Kiel. Vergiftete Marzipanherzen gefunden: Unbekannte fordern Geld von Coop-Kette und kündigen an, erneut toxische Lebensmittel auszulegen
Der Schultag beginnt so wie immer: Die ersten Lehrer sind da, langsam trudeln an diesem sonnigen Freitagmorgen auch einige Schüler ein – und plötzlich müssen alle raus. Die Polizei lässt blitzschnell drei Schulen in Kiel räumen. Jemand erpresst die Einzelhandelskette Coop, die in der Landeshauptstadt angesiedelt ist. Unbekannte drohten damit, weiterhin manipulierte Lebensmittel rund um Kieler Schulen zu verteilen, teilt das Unternehmen am Freitag mit. Die Polizei nimmt das Ganze sehr ernst.
Spürhunde und Sprengstoffexperten durchsuchen am Morgen erst die Muhliusschule; danach sind die Käthe-Kollwitz-Schule und die Hebbelschule dran. Am Nachmittag kommt Entwarnung für diese Schulen.
Auch die neunjährige Lena und ihr drei Jahre jüngerer Bruder Ben stehen am Morgen vor verschlossenen Türen. Weil ihre Muhliusschule gesperrt ist, nimmt die Mutter die beiden Kinder kurzerhand mit ins Büro. „Ich glaube, das ist ein ganz mieser Schülerstreich“, glaubt Janett Stephan zu diesem Zeitpunkt noch.
Der mysteriöse Fall hatte in der Nacht zum Dienstag begonnen: Die Reventlouschule bekommt eine Mail mit dem Hinweis, auf dem Hof seien vergiftete Lebensmittel ausgelegt worden. Lokale Medien berichteten, dass es in der Mail in schlechtem Deutsch sinngemäß geheißen haben soll: „Vor Schulen sterben Kinder, wenn ihr nicht zahlt.“ Das Landeskriminalamt sprach von einer völlig neuen Art der Erpressung.
Die Marzipanherzen können Übelkeit auslösen
Es sind Marzipanherzen, die tatsächlich an der Schule gefunden werden. Ein Schnellgutachten ergibt, dass der hinzugefügte Stoff bei Verzehr zu Übelkeit und Bauchschmerzen führen kann, aber nicht hochgradig toxisch sei, wie eine Polizeisprecherin gegenüber Abendblatt.de bestätigte.

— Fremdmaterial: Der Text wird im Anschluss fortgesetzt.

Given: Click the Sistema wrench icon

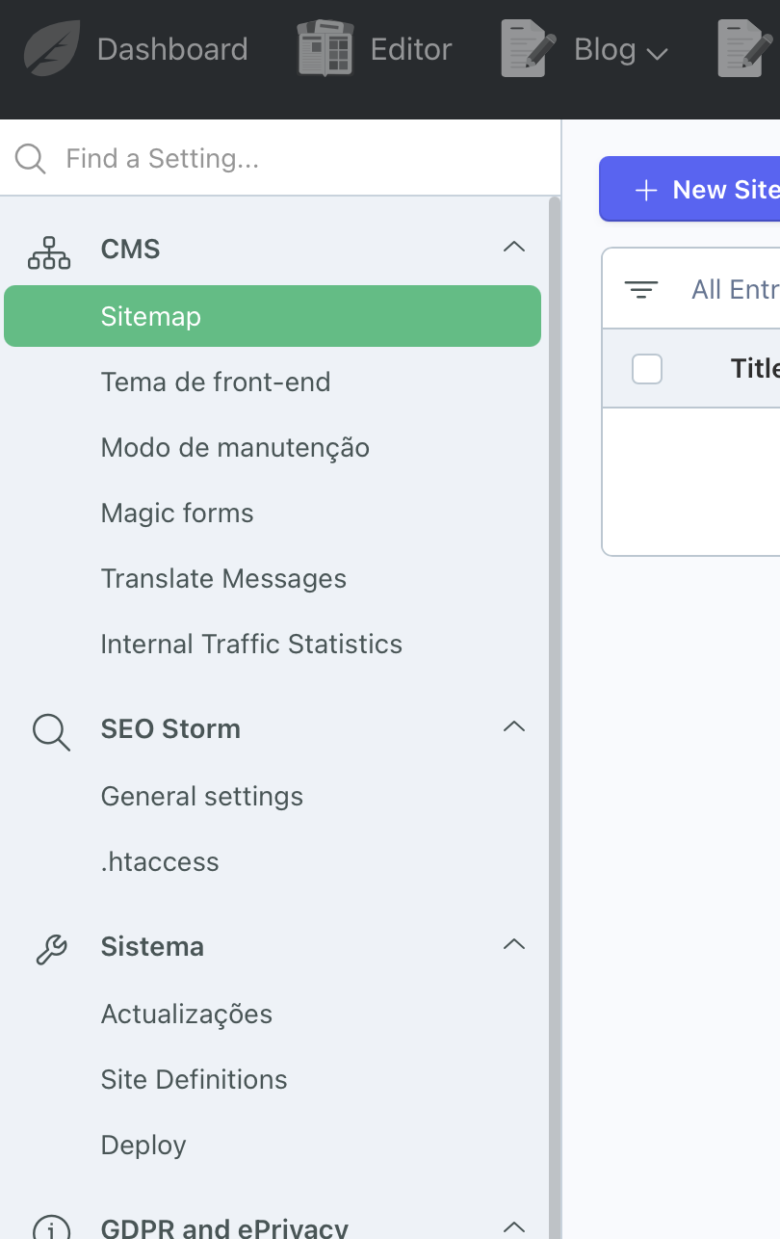Looking at the screenshot, I should 51,948.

Schwere Folgen oder gar Lebensgefahr schließen Experten aber aus. Nach der Drohung leitet Coop umgehend Maßnahmen ein und steht in engem Kontakt mit den Sicherheitsbehörden.
An der Muhlius- und der Hebbelschule werden insgesamt drei verdächtige Gegenstände gefunden. Polizisten rücken mit sechs Spürhunden an. Die Polizei sperrt die Straßen rund um die Schule mit Flatterband ab. Auch der Kampfmittelräumdienst kommt. Ein Experte betritt das Gebäude im Schutzanzug.
Dann gibt es Entwarnung. Die verdächtige Gegenstände stellen sich als ungefährlich heraus. „Alles wieder gut!“, heißt es mittags auf der Homepage der Muhliusschule. „Alles lief entspannt und ohne Angst und Tränen ab.“ Bildungsstaatssekretär Dirk Loßack ist zufrieden: „Die Evakuierung der Schulen hat gut geklappt.“ Die Zusammenarbeit mit den Eltern sei gut gewesen.
An der Hebbelschule mit 640 Schülern und 53 Lehrern stehen am Vormittag noch ein paar Lehrer Kaffee trinkend vor dem rot-weißen Flatterband, mit dem die Polizei das Schulgelände abgesperrt hat. „Zunächst war alles wie immer“, sagt der stellvertretende Schulleiter Michael Bremer. „Ich habe noch einen Schnack mit dem Hausmeister gehalten.“ Dann der Alarm. Nur wenige Schüler waren schon da und mussten das Gebäude schnell verlassen. Schulleiterin Annegret Wilms lobt die Professionalität und Besonnenheit von Polizei und eigenen Kollegen. „Ist das echt?“, fragte lachend eine vorbeiradelnde Frau. Es ist echt.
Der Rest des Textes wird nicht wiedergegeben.